His teaching is shaped by real practice. Before joining the academy, Bernie Burk worked as a litigator, which means his classroom examples come from cases and clients rather than only from casebooks. When he explains why a procedural deadline matters or how a conflict of interest can derail a representation, he is drawing on the experience of having lived those moments.
He has also helped build programs, not just teach within them. At Arkansas at Little Rock, Bernie Burk directed the Lawyering Skills Program, a mandatory second-year course that trains students in the practical work of being a lawyer. That job meant preparing the syllabus, delivering weekly lectures on trial advocacy, and supervising a large group of adjunct instructors.
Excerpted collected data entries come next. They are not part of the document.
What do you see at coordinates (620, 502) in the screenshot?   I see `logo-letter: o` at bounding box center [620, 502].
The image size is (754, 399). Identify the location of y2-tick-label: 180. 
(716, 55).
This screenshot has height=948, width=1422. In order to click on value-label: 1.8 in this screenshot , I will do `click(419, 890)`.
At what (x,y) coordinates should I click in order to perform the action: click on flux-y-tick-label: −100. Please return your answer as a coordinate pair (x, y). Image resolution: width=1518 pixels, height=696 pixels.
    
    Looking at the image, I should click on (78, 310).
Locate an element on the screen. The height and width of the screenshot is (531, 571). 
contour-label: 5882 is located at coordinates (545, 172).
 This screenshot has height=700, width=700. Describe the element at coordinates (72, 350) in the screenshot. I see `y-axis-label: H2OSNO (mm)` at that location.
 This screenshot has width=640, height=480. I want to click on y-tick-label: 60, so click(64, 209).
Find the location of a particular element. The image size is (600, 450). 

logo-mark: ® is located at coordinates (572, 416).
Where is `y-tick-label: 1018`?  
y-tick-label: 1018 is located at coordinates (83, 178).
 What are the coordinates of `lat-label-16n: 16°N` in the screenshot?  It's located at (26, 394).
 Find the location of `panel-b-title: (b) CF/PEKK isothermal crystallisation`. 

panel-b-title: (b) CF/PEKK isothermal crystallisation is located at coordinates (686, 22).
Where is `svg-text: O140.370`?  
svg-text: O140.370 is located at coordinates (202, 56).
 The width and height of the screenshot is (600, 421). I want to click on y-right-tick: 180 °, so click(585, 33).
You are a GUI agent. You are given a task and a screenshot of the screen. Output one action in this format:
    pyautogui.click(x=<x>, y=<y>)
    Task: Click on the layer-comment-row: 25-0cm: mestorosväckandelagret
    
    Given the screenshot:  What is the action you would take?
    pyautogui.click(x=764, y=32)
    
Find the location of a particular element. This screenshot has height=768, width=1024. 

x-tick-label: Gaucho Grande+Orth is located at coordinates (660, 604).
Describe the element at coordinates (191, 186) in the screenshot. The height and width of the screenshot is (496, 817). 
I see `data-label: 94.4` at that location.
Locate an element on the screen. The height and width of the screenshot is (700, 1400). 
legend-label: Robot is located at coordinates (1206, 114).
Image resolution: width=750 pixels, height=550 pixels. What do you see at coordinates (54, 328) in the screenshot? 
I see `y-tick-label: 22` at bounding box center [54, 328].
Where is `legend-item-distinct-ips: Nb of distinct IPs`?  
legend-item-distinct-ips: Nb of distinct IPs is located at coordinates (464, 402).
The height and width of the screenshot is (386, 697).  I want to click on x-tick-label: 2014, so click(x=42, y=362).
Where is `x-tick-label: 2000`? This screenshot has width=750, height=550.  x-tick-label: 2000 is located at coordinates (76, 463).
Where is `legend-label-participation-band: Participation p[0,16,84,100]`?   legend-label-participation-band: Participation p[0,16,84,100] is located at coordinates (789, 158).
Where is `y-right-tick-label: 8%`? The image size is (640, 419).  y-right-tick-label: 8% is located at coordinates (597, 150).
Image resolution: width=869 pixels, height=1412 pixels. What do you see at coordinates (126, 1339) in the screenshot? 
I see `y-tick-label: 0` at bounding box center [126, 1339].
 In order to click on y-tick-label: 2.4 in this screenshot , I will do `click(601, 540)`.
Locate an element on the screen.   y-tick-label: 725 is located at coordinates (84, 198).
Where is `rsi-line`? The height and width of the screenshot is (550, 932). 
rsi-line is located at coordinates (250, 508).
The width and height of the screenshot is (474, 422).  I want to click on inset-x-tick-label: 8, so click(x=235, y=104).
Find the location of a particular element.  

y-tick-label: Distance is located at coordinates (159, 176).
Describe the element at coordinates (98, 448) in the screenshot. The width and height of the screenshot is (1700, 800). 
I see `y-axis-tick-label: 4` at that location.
He has taught advanced litigation skills and coached for-credit mock trial as well.
Professional Responsibility holds a special place in his teaching. Bernie Burk approaches ethics as a working skill rather than a list of prohibitions. His students learn to recognize a problem early, think it through, and act before a small issue becomes a career-ending one. That practical framing comes directly from his own work chairing a law firm’s professional responsibility function.
His commitment to teaching extends beyond his own students. Bernie Burk has worked on faculty committees focused on teacher development, mentoring, and scholarship, and he has presented at conferences on how to teach effectively when students arrive less prepared and resources are tighter than before.
For prospective students weighing where to study, the presence of a teacher like Bernie Burk signals something. It signals a faculty member who has practiced law, who can teach across the curriculum, who takes ethics seriously, and who works to make his courses better year after year.